In order to combat the threat of phishing, organisations need to adopt technical solutions backed up by comprehensive staff awareness campaigns designed to increase the likelihood of users spotting a phishing attempt and raising a security incident to enable the organisation to respond accordingly.
In order to assist organisations assess its users’ awareness and vigilance to phishing attempts and processing of incoming third party emails, URM has developed an effective methodology aimed at determining and measuring an organisation’s level of exposure.
Working closely with sponsors from the client organisation, we develop micro websites and a campaign of orchestrated emails aimed at inducing users to open the email, click on a link and provide sensitive information e.g. passwords. This involves creating initial emails and micro websites that look like the intended email/website and then responding and evolving the campaign as users begin to interact with the emails. Naturally, the potential impact to the organisation of clicking on unknown links and providing confidential information could be extremely damaging.

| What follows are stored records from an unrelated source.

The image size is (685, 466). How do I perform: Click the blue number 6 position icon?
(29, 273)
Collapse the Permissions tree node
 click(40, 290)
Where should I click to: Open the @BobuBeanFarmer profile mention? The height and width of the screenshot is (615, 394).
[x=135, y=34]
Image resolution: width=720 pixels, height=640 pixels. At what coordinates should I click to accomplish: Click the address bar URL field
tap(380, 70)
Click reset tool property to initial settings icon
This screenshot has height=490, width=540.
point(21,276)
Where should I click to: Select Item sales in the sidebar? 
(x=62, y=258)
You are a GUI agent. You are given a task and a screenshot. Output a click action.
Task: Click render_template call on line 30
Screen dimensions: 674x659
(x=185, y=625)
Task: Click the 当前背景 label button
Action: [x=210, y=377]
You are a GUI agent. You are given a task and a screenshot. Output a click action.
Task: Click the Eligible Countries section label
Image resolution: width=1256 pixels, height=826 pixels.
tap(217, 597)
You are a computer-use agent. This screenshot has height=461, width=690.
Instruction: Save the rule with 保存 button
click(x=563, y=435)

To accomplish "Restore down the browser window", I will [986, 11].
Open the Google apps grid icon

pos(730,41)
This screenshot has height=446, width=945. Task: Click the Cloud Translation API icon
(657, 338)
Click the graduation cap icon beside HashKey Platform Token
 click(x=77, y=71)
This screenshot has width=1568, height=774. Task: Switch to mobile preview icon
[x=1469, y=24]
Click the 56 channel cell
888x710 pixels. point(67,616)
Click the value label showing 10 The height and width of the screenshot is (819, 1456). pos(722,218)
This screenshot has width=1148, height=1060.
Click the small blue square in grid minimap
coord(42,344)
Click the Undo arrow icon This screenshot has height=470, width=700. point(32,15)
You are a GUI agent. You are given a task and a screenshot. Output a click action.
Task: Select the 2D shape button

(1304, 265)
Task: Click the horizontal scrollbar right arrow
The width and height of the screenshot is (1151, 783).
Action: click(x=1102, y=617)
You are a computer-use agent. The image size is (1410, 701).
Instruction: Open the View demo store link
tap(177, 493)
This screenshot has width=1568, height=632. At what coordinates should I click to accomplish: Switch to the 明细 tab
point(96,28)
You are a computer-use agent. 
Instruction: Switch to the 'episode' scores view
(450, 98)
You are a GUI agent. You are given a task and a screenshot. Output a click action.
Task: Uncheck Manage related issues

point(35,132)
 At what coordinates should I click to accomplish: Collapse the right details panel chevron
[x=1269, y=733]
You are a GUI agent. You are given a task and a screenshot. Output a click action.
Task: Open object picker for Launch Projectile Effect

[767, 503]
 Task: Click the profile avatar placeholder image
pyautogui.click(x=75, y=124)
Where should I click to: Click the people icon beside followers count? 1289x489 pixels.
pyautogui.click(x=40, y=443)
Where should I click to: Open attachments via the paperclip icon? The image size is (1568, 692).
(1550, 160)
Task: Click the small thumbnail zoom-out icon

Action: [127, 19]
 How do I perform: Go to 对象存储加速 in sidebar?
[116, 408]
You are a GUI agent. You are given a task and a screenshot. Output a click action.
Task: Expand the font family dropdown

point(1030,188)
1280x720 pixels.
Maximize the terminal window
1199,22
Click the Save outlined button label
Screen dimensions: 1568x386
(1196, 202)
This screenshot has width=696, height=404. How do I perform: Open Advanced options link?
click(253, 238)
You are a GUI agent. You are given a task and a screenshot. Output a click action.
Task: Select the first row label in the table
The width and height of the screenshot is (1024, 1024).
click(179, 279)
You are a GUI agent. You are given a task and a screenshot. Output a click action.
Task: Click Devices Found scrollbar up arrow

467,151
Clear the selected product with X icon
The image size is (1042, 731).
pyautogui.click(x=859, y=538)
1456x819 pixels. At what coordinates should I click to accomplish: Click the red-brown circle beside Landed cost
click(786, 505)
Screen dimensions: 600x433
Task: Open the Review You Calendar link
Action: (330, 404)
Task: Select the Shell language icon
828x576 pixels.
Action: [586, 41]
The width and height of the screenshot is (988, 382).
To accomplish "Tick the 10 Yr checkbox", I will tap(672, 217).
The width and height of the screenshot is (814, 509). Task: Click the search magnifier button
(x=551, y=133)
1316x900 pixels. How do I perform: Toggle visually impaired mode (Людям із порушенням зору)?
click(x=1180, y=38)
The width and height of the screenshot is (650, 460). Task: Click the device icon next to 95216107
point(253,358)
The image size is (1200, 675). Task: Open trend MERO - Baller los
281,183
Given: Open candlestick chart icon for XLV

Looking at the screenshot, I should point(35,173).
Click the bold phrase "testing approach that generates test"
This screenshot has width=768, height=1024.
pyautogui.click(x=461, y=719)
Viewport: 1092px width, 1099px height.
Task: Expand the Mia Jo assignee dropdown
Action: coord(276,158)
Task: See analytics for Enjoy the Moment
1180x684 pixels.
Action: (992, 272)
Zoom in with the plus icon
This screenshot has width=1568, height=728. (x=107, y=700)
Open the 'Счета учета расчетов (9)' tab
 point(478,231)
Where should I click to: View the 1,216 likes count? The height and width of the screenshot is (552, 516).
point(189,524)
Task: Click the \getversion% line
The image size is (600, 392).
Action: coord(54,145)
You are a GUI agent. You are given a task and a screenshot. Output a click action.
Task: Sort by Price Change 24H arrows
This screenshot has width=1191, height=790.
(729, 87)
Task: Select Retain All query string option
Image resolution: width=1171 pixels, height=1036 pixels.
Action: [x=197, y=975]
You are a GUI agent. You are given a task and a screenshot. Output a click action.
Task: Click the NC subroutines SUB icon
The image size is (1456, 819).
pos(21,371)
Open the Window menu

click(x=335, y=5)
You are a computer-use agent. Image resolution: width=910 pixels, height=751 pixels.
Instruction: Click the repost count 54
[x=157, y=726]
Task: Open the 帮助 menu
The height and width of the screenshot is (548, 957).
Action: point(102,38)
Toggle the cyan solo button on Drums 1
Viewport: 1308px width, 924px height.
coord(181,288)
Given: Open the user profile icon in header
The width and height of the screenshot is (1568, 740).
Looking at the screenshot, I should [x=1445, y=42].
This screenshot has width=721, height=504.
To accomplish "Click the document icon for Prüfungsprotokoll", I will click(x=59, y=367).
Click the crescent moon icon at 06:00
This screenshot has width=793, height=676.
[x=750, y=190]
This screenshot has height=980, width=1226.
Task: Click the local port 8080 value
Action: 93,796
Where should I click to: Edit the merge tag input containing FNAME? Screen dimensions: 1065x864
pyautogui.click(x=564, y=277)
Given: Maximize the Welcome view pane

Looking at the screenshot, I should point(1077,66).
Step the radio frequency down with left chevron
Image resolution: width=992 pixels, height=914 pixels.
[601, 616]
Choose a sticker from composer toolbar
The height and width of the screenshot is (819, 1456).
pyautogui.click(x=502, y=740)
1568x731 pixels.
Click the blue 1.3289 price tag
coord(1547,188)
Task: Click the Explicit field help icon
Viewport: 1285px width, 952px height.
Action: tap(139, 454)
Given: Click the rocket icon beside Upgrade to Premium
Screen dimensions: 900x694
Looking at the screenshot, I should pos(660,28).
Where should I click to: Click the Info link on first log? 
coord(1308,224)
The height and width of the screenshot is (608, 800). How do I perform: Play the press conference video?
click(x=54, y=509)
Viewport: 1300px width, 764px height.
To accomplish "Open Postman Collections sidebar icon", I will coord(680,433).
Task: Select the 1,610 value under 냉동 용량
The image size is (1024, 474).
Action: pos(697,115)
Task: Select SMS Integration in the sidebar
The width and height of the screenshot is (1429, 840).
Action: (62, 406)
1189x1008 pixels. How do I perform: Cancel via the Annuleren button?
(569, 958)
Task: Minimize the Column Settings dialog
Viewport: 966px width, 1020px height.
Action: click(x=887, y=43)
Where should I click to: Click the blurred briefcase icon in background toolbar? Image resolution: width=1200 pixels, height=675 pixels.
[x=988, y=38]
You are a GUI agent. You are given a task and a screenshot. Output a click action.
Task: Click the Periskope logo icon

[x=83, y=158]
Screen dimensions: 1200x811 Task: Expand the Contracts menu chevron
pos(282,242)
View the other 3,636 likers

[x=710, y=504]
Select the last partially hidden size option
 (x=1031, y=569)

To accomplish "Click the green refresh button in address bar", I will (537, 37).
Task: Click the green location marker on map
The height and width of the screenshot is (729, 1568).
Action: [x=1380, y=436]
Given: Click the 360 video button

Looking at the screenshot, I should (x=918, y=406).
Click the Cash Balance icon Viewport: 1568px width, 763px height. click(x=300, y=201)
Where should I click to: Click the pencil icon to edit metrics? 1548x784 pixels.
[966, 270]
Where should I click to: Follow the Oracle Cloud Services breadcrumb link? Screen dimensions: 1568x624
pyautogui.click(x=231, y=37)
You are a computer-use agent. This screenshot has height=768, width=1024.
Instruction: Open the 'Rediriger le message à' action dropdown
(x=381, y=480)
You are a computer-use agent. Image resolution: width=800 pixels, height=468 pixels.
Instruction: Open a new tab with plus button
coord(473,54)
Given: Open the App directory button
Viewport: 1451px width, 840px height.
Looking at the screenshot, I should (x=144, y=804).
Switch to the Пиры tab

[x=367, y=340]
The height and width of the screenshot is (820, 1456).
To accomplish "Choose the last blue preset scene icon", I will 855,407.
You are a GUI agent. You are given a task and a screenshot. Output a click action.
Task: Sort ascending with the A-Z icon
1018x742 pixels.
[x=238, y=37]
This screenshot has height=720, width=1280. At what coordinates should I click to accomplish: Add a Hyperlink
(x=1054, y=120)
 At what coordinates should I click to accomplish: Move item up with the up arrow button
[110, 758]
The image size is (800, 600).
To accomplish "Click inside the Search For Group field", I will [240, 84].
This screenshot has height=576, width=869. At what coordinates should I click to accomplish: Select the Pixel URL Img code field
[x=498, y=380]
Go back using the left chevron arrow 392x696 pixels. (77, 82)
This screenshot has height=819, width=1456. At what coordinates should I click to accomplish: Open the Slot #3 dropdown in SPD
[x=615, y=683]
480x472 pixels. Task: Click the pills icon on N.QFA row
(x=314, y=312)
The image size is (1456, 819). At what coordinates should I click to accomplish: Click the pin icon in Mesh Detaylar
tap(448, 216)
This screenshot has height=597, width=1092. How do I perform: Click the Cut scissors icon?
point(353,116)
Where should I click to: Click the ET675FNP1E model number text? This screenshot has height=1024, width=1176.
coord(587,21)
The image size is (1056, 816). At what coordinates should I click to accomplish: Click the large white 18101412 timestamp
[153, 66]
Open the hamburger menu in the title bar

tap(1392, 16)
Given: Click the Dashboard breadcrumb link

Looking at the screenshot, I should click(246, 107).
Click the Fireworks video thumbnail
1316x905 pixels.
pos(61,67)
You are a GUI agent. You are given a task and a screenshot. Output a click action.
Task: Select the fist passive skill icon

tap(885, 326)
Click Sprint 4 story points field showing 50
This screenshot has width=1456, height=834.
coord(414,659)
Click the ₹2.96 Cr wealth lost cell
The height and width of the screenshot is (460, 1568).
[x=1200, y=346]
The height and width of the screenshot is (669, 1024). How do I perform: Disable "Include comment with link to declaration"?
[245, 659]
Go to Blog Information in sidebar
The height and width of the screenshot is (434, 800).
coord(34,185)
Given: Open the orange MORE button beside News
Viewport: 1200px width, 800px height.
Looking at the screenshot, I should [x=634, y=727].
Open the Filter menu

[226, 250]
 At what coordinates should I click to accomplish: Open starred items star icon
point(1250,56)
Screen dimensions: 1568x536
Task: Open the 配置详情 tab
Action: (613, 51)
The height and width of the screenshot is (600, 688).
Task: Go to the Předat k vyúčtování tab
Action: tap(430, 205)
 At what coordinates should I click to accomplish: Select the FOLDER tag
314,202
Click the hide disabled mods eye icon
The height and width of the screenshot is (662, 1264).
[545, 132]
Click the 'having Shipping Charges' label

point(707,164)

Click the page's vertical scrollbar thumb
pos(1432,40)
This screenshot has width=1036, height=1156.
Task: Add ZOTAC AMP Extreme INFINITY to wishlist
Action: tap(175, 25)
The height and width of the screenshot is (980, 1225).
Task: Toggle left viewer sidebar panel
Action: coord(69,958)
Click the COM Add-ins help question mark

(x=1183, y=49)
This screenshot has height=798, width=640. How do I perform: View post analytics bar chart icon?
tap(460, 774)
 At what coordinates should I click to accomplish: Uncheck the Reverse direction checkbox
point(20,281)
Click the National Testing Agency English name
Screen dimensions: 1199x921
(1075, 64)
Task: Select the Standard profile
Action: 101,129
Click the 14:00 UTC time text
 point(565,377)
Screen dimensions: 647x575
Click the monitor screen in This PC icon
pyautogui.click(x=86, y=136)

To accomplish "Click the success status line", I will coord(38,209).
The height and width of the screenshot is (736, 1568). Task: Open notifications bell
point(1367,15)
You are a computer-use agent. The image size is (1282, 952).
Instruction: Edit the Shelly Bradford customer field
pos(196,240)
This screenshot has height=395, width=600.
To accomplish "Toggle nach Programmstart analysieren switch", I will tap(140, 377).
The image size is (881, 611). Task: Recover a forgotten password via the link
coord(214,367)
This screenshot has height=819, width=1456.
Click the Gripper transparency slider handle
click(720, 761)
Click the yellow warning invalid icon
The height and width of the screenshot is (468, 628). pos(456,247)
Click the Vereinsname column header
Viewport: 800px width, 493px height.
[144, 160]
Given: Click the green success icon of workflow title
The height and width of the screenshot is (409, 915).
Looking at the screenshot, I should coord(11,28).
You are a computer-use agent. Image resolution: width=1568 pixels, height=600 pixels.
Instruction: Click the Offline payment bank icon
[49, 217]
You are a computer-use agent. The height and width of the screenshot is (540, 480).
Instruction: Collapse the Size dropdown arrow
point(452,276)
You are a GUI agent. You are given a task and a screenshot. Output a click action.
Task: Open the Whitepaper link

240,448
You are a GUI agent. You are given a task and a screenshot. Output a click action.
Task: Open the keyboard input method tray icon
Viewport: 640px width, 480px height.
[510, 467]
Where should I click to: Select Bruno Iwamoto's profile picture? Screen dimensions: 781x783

At the end of the exercise, through the use of its tracking software, we are able to report back on the number of users who potentially exposed the organisation to the risk of a data breach or to malicious software. Once completed, the results of the exercise can then form a very powerful component of any staff awareness programme. By referring to the actions of personnel from the actual organisation, cyber risk is no longer an abstract term but something users can practically relate to.